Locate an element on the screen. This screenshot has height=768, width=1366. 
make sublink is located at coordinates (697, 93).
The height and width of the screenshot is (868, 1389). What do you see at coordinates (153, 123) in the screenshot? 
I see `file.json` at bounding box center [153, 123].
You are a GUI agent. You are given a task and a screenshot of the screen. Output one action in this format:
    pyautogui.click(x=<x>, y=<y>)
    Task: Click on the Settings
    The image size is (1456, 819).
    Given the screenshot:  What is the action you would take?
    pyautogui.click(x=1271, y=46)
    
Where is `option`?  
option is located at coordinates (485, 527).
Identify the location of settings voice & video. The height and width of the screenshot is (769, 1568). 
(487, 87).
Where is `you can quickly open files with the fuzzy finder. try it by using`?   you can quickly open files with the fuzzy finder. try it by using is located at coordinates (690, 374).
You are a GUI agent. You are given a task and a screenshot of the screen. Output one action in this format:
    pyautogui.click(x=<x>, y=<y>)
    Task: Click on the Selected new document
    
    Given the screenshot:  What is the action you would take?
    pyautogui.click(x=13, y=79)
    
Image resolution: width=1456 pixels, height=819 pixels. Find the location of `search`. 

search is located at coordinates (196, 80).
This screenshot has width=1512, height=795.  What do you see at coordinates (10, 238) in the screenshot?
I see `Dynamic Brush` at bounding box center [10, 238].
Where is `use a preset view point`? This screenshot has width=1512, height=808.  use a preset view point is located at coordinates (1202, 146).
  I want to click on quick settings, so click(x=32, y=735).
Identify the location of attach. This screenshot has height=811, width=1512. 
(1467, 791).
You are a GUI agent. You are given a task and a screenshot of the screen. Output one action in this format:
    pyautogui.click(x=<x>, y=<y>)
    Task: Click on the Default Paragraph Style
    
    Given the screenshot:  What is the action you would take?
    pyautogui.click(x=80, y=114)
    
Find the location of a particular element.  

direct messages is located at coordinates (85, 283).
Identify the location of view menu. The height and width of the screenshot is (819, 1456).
• • • •
▶ _SET TASK_
Rewrite the lines starting with the line with "The height and width of the screenshot is (868, 1389)." and going on through the line with "coordinates (1202, 146).", changing "GUI agent" to "desktop agent" and leaving everything else unchanged. Give only those lines.

▶ _RESPONSE TO THE EXERCISE_
The height and width of the screenshot is (868, 1389). What do you see at coordinates (153, 123) in the screenshot? 
I see `file.json` at bounding box center [153, 123].
You are a desktop agent. You are given a task and a screenshot of the screen. Output one action in this format:
    pyautogui.click(x=<x>, y=<y>)
    Task: Click on the Settings
    The image size is (1456, 819).
    Given the screenshot:  What is the action you would take?
    pyautogui.click(x=1271, y=46)
    
Where is `option`?  
option is located at coordinates (485, 527).
Identify the location of settings voice & video. The height and width of the screenshot is (769, 1568). 
(487, 87).
Where is `you can quickly open files with the fuzzy finder. try it by using`?   you can quickly open files with the fuzzy finder. try it by using is located at coordinates (690, 374).
You are a desktop agent. You are given a task and a screenshot of the screen. Output one action in this format:
    pyautogui.click(x=<x>, y=<y>)
    Task: Click on the Selected new document
    
    Given the screenshot:  What is the action you would take?
    pyautogui.click(x=13, y=79)
    
Image resolution: width=1456 pixels, height=819 pixels. Find the location of `search`. 

search is located at coordinates (196, 80).
This screenshot has width=1512, height=795.  What do you see at coordinates (10, 238) in the screenshot?
I see `Dynamic Brush` at bounding box center [10, 238].
Where is `use a preset view point`? This screenshot has width=1512, height=808.  use a preset view point is located at coordinates (1202, 146).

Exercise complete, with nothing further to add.